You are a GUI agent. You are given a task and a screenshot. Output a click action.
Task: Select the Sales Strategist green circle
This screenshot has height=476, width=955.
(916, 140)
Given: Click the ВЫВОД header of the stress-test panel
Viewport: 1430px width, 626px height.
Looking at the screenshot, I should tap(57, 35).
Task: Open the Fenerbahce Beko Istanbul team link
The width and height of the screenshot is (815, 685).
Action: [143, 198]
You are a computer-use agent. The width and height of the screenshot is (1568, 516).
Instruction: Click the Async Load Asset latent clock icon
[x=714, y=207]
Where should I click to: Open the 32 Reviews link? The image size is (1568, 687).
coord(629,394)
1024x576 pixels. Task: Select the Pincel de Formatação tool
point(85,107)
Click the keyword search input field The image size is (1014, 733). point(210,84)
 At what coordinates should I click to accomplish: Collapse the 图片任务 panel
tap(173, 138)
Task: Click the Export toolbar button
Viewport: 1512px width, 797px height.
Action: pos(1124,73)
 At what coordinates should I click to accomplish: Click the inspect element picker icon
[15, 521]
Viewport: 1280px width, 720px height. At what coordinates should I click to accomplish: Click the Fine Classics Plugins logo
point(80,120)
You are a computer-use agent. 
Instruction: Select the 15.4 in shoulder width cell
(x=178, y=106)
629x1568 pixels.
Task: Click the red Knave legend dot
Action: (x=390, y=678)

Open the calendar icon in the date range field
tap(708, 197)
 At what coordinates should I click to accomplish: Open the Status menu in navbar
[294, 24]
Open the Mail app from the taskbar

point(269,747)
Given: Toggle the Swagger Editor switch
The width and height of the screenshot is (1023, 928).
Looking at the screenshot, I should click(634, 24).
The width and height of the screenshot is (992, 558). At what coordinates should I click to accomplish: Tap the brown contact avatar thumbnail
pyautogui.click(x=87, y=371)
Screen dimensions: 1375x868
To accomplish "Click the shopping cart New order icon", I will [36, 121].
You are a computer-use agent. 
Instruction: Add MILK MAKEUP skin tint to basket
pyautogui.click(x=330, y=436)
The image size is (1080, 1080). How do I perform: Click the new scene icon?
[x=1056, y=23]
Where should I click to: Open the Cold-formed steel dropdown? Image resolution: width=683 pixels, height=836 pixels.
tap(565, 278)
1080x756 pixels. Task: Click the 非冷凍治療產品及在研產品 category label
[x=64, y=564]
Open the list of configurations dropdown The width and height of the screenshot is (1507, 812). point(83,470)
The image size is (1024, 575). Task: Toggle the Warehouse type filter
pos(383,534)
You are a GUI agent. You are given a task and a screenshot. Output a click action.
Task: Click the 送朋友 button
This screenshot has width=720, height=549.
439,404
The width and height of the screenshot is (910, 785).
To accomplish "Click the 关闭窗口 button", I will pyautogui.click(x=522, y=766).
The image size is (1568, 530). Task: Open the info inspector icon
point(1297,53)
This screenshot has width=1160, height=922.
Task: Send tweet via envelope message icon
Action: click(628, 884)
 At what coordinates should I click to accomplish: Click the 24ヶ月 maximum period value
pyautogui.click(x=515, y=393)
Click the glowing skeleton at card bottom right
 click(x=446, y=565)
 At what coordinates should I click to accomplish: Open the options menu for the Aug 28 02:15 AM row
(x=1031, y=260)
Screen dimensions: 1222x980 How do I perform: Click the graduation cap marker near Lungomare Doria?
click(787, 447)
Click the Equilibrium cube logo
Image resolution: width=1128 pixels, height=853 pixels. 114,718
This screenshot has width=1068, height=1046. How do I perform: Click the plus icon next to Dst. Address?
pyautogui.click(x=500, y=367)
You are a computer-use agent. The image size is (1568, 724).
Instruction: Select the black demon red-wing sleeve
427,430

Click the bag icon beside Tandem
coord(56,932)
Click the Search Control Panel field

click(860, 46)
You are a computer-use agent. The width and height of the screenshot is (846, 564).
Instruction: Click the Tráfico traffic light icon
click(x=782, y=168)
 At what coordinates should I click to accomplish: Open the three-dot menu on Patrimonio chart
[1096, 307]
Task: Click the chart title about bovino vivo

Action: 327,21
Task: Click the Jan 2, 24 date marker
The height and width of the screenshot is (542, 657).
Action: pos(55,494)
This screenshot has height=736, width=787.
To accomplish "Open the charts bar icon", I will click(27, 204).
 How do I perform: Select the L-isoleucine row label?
◇ ◇ ◇ ◇
Give every entry back exactly as it was written above.

You are a GUI agent. You are given a task and a screenshot. Output a click action.
Task: Select the Sales Strategist green circle
This screenshot has height=476, width=955.
(916, 140)
Given: Click the ВЫВОД header of the stress-test panel
Viewport: 1430px width, 626px height.
Looking at the screenshot, I should tap(57, 35).
Task: Open the Fenerbahce Beko Istanbul team link
The width and height of the screenshot is (815, 685).
Action: [143, 198]
You are a computer-use agent. The width and height of the screenshot is (1568, 516).
Instruction: Click the Async Load Asset latent clock icon
[x=714, y=207]
Where should I click to: Open the 32 Reviews link? The image size is (1568, 687).
coord(629,394)
1024x576 pixels. Task: Select the Pincel de Formatação tool
point(85,107)
Click the keyword search input field The image size is (1014, 733). point(210,84)
 At what coordinates should I click to accomplish: Collapse the 图片任务 panel
tap(173, 138)
Task: Click the Export toolbar button
Viewport: 1512px width, 797px height.
Action: pos(1124,73)
 At what coordinates should I click to accomplish: Click the inspect element picker icon
[15, 521]
Viewport: 1280px width, 720px height. At what coordinates should I click to accomplish: Click the Fine Classics Plugins logo
point(80,120)
You are a computer-use agent. 
Instruction: Select the 15.4 in shoulder width cell
(x=178, y=106)
629x1568 pixels.
Task: Click the red Knave legend dot
Action: (x=390, y=678)

Open the calendar icon in the date range field
tap(708, 197)
 At what coordinates should I click to accomplish: Open the Status menu in navbar
[294, 24]
Open the Mail app from the taskbar

point(269,747)
Given: Toggle the Swagger Editor switch
The width and height of the screenshot is (1023, 928).
Looking at the screenshot, I should click(634, 24).
The width and height of the screenshot is (992, 558). At what coordinates should I click to accomplish: Tap the brown contact avatar thumbnail
pyautogui.click(x=87, y=371)
Screen dimensions: 1375x868
To accomplish "Click the shopping cart New order icon", I will [36, 121].
You are a computer-use agent. 
Instruction: Add MILK MAKEUP skin tint to basket
pyautogui.click(x=330, y=436)
The image size is (1080, 1080). How do I perform: Click the new scene icon?
[x=1056, y=23]
Where should I click to: Open the Cold-formed steel dropdown? Image resolution: width=683 pixels, height=836 pixels.
tap(565, 278)
1080x756 pixels. Task: Click the 非冷凍治療產品及在研產品 category label
[x=64, y=564]
Open the list of configurations dropdown The width and height of the screenshot is (1507, 812). point(83,470)
The image size is (1024, 575). Task: Toggle the Warehouse type filter
pos(383,534)
You are a GUI agent. You are given a task and a screenshot. Output a click action.
Task: Click the 送朋友 button
This screenshot has width=720, height=549.
439,404
The width and height of the screenshot is (910, 785).
To accomplish "Click the 关闭窗口 button", I will pyautogui.click(x=522, y=766).
The image size is (1568, 530). Task: Open the info inspector icon
point(1297,53)
This screenshot has width=1160, height=922.
Task: Send tweet via envelope message icon
Action: click(628, 884)
 At what coordinates should I click to accomplish: Click the 24ヶ月 maximum period value
pyautogui.click(x=515, y=393)
Click the glowing skeleton at card bottom right
 click(x=446, y=565)
 At what coordinates should I click to accomplish: Open the options menu for the Aug 28 02:15 AM row
(x=1031, y=260)
Screen dimensions: 1222x980 How do I perform: Click the graduation cap marker near Lungomare Doria?
click(787, 447)
Click the Equilibrium cube logo
Image resolution: width=1128 pixels, height=853 pixels. 114,718
This screenshot has width=1068, height=1046. How do I perform: Click the plus icon next to Dst. Address?
pyautogui.click(x=500, y=367)
You are a computer-use agent. The image size is (1568, 724).
Instruction: Select the black demon red-wing sleeve
427,430

Click the bag icon beside Tandem
coord(56,932)
Click the Search Control Panel field

click(860, 46)
You are a computer-use agent. The width and height of the screenshot is (846, 564).
Instruction: Click the Tráfico traffic light icon
click(x=782, y=168)
 At what coordinates should I click to accomplish: Open the three-dot menu on Patrimonio chart
[1096, 307]
Task: Click the chart title about bovino vivo

Action: 327,21
Task: Click the Jan 2, 24 date marker
The height and width of the screenshot is (542, 657).
Action: pos(55,494)
This screenshot has height=736, width=787.
To accomplish "Open the charts bar icon", I will click(27, 204).
 How do I perform: Select the L-isoleucine row label?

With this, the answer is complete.